En la ruina: La estrella de los 90 que ha sorprendido a todos pidiendo ayuda para sobrevivir

Cuando la fama se desvanece.

En el mundo del espectáculo, la expresión “juguete roto” se usa para describir a aquellos artistas que, tras vivir momentos de gran éxito, terminan sumidos en el olvido o enfrentando graves dificultades. La industria del entretenimiento es implacable: hoy puedes estar en la cima y mañana ser un nombre que apenas resuena en la memoria colectiva. Muchos rostros conocidos han experimentado este fenómeno, pasando de portadas de revistas a luchas personales que apenas tienen eco en los medios.

Este término suele aplicarse a quienes fueron estrellas fugaces, pero también a figuras que, tras años de carrera, ven cómo su estabilidad se desmorona por decisiones erróneas, crisis personales o simples cambios de tendencia. No es solo la falta de oportunidades lo que convierte a alguien en un «juguete roto», sino la forma en la que la industria y la sociedad olvidan con rapidez a quienes antes veneraban. En algunos casos, la presión y la incertidumbre llevan a problemas financieros y emocionales que afectan profundamente a los artistas.

Un ejemplo reciente es el de Ivonne Reyes, quien ha decidido romper su silencio y contar la difícil situación que atraviesa. Su testimonio no solo pone sobre la mesa el impacto de la inestabilidad profesional, sino también las devastadoras consecuencias que pueden derivarse de una mala racha prolongada.

Entre la ruina y la depresión. La confesión más dura de Ivonne Reyes.

En una entrevista con la revista Lecturas, adelantada en TardeAR, Reyes ha sido completamente transparente sobre el momento que está viviendo. «Estoy arruinada y en tratamiento psiquiátrico», confiesa sin rodeos, dejando claro que su crisis no es solo económica, sino también emocional. La presentadora ha decidido pedir ayuda profesional para afrontar la depresión que la acompaña desde hace tiempo.

Según explica, su declive comenzó en 2020, cuando la pandemia marcó un antes y un después en su vida. «A partir de la pandemia tuve el quiebre. Estuve a punto de morir con la septicemia y desde ahí fue muy difícil volver. No tenía esa ilusión, ni energía, estaba desganada», relata. Una combinación de problemas de salud, desgaste emocional y el impacto de la crisis global la sumió en un estado de vulnerabilidad del que aún intenta salir.

A este golpe se sumaron decisiones empresariales que resultaron ser un desastre financiero. «Me metí en negocios fallidos. ¡Me he dejado tanto dinero en tan malas gestiones! Llegué a tener 3 casas. Paulatinamente, te vas adaptando a perderlas (…) He perdido bastante más de 100.000 euros», revela con amargura. Su historia demuestra cómo la inestabilidad económica puede llegar a ser tan despiadada como el olvido mediático.

La esperanza en la ley de la segunda oportunidad.

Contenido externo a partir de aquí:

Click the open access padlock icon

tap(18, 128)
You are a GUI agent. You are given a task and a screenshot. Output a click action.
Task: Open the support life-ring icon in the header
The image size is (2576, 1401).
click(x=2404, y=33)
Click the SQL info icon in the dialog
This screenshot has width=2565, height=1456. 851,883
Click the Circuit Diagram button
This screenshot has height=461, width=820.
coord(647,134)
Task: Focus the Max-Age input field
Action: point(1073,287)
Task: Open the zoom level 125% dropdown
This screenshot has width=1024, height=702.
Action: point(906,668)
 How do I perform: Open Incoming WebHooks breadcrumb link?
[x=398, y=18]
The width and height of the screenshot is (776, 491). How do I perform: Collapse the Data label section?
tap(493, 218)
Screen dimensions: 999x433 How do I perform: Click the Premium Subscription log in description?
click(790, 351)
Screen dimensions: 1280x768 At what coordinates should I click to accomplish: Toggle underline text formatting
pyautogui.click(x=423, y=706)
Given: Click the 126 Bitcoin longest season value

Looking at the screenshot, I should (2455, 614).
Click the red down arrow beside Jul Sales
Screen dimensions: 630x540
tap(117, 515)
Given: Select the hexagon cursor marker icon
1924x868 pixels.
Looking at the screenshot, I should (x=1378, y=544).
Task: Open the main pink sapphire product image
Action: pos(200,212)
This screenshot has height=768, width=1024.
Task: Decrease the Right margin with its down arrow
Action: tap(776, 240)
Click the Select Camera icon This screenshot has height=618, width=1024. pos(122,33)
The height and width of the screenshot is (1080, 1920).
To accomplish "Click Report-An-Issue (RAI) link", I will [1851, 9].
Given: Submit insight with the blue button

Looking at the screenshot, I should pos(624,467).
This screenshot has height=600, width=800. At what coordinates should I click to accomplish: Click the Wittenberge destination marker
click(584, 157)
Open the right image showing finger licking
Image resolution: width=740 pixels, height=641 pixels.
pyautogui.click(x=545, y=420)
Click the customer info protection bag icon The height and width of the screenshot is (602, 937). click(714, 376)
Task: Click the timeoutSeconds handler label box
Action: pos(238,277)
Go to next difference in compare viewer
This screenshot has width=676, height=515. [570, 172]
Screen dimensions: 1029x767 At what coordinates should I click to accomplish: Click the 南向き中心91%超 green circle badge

Enfrentando una situación límite, Reyes ha optado por acogerse a la ley de la segunda oportunidad, un mecanismo que permite a las personas físicas liberarse de deudas bajo ciertas condiciones. «Empiezo de cero. Me he acogido a la ley de la segunda oportunidad, si cumples unos requisitos consigues que te quiten las deudas», explica, dejando claro que, pese a todo, sigue buscando una salida.

El proceso ha sido emocionalmente agotador. «Ahora me he permitido caer, tocar fondo», reconoce, reflejando la crudeza de su travesía. A lo largo de la entrevista, se deja ver la magnitud de su desesperación y el dolor con el que ha cargado. «No seguiría viva», admite, en una frase que revela la dureza de sus pensamientos en los peores momentos.

A pesar de todo, su historia también es un recordatorio de que, incluso cuando todo parece perdido, hay caminos para reconstruirse. La fama puede ser efímera, pero la resiliencia es lo que define a quienes logran salir adelante. Ivonne Reyes está intentando darle un nuevo rumbo a su vida, demostrando que, aunque el espectáculo a veces desecha a sus estrellas, no todos los juguetes rotos quedan en el olvido.